Space places a burden on the We-person
One of the gifts of a typical We-person is that he or she consistently puts the needs of the group first. This can also be a detriment to them, though, as they don’t build or maintain the muscle of checking in with themselves to ask, “What do I really want right now? What do I want to do?”
My wife says that in the past she felt resentful when I would go away, because then she would have to decide what she wanted to do with her free time.
A friend of mine who is the We-person in her relationship said she used to really struggle being alone and tended to “fill” space whenever her husband wasn’t around with friends, family, work, etc. Now she enjoys time alone a lot more, and she experiences it as a positive thing for her and for her relationship. She loves cooking for herself, reading, taking a sauna, a bath, doing her design projects, etc. She realized that she enjoys doing these things by herself just as much as she does with someone else. Now spending time apart means they get to miss each other, appreciate each other more, and feel excitement over coming back together.
The We-person’s connection needs aren’t met
When the We-person feels like their needs for attention aren’t met, it feels counterintuitive to give the I-person more space to solve this problem.
"Why would I encourage him to go and recharge and explore when he doesn't give me what I need in the first place?"
This is probably the most common and most important disconnect. It’s a vicious cycle; the reason the We-person’s needs aren’t being met is precisely because the I-person doesn’t realize that the We-time isn’t just for her. It's for him too.
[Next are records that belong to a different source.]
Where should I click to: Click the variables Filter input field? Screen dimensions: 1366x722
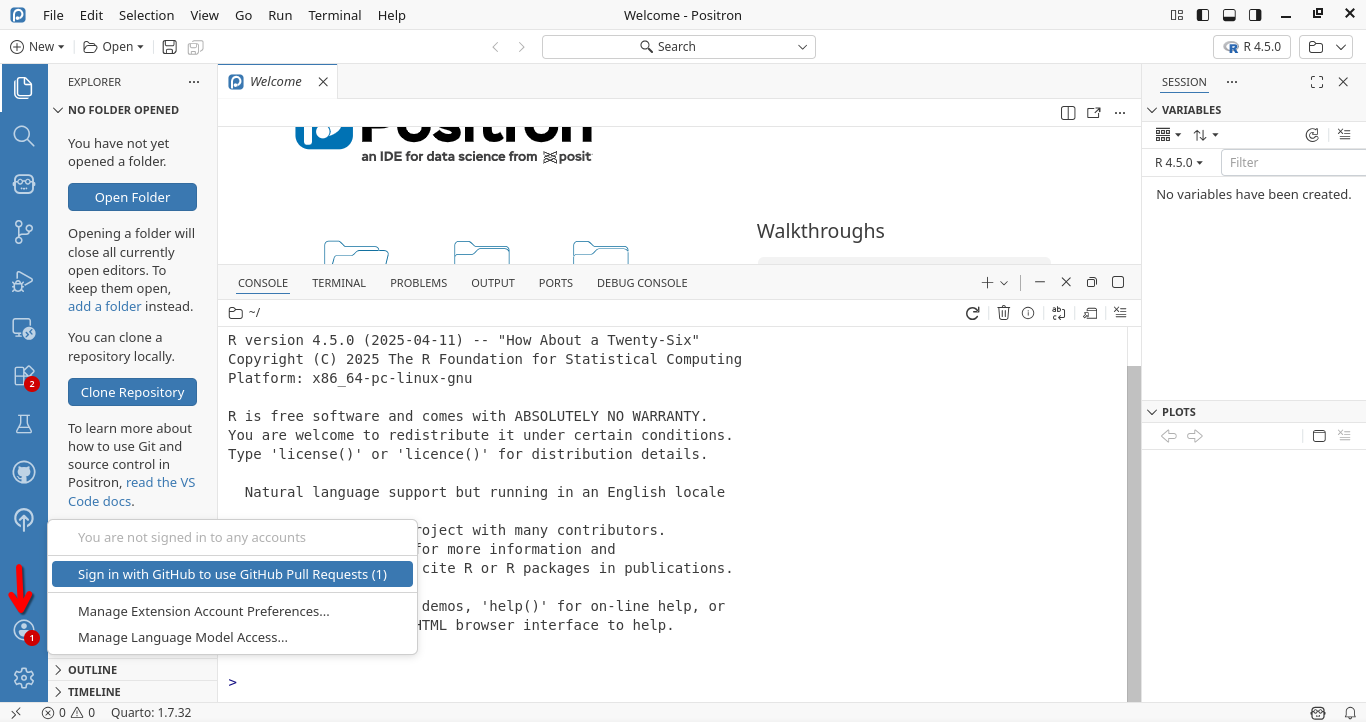(1292, 163)
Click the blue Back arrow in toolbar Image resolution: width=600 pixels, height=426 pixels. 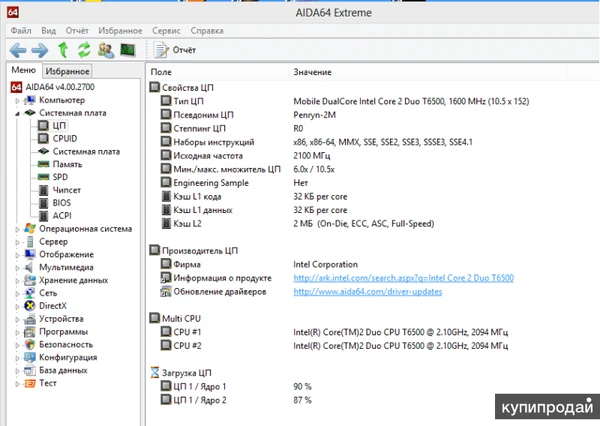click(18, 50)
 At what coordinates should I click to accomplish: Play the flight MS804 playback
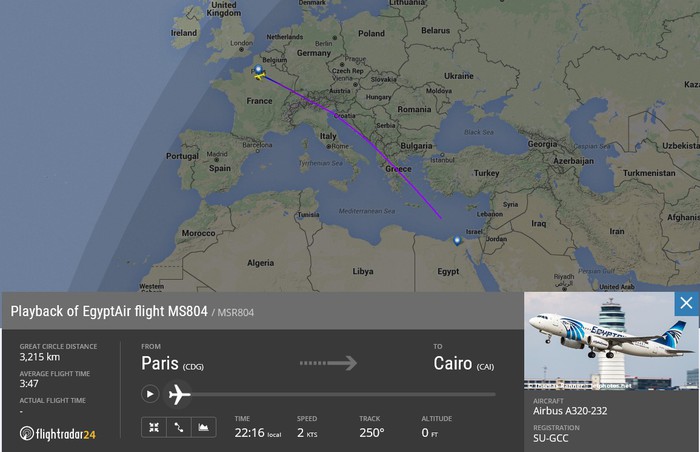pos(150,394)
Instead of proactively carving out time to connect with her, men wait until their woman complains that he’s not spending enough time with her.
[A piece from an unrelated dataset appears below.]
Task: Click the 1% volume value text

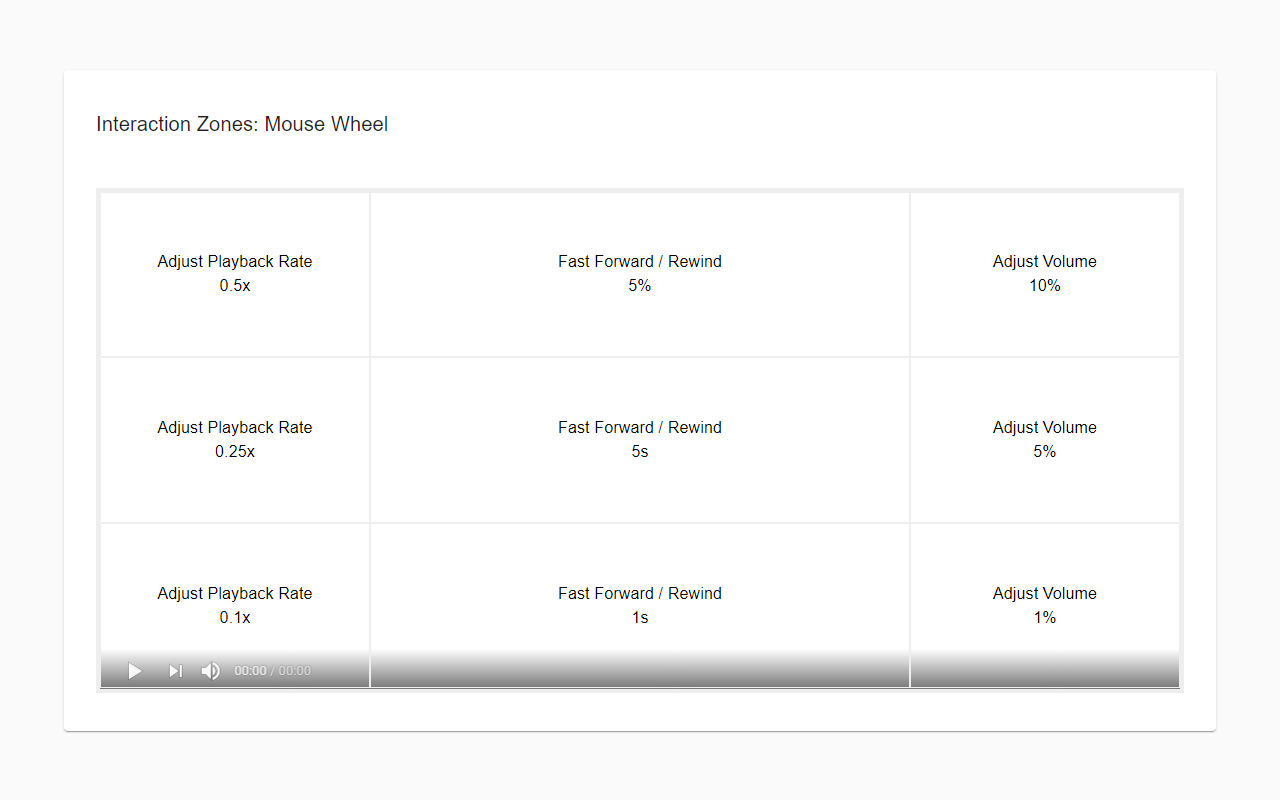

Instead of courting her, playing with her, and creatively curating experiences for the two of them, he takes her for granted and does the same boring shit with her over and over again.
Instead of looking her in the eyes, listening to how her day was, or being excited with her about whatever she’s excited about, he is distracted, thinking about work, watching reels.
Going on 8 years into my relationship with Adee, there are moments when I feel only the faintest whisper of the love and connection I’ve felt at our peak. Then there are other times when I am fully present to how extraordinary I find her, when I am full of gratitude, and deeply, deeply in love with her. In that state of deep love, my life is exponentially better. My love for her radiates out to my life and sometimes the entire world.
My level of presence with her is a fractal of my level of presence in every other area of life. Her sensitivity to how connected she feels to me (which has a lot to do with how present I am with her) is an enormous gift to my life.
Understanding why she resists giving you space (and why you might feel guilty for taking it) is a crucial step in both of you getting more of your needs met. It can lead to you being more compassionate towards her fears, more attentive to her concerns, and more generous with your time and energy.